Quote exactly the lines from the one with "Open the Services menu item" to the end of the data, both included; omit the pictures.

GIVEN RECORDS:
================================
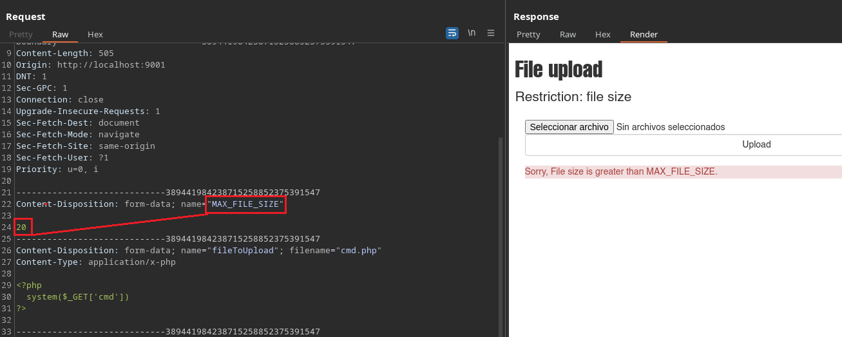Open the Response Hex tab

click(x=603, y=34)
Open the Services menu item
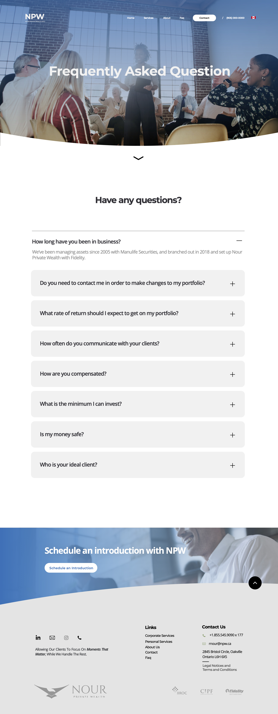This screenshot has width=278, height=714. coord(148,18)
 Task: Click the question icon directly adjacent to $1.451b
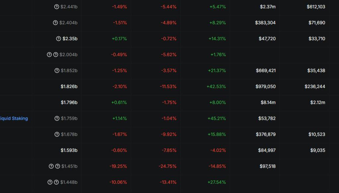(57, 166)
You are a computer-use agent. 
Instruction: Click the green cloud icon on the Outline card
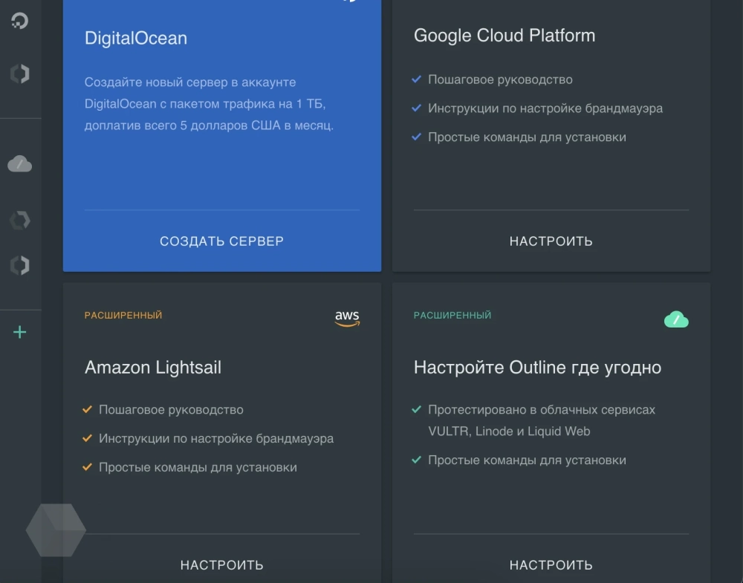pos(676,319)
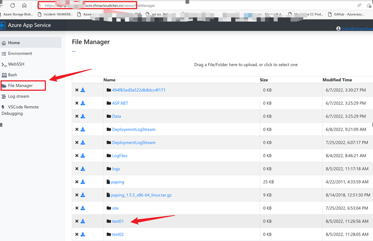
================================
TASK SOLUTION:
Open the Services menu item
This screenshot has width=278, height=714. coord(148,18)
 Task: Click the question icon directly adjacent to $1.451b
(57, 166)
You are a computer-use agent. 
Instruction: Click the green cloud icon on the Outline card
pos(676,319)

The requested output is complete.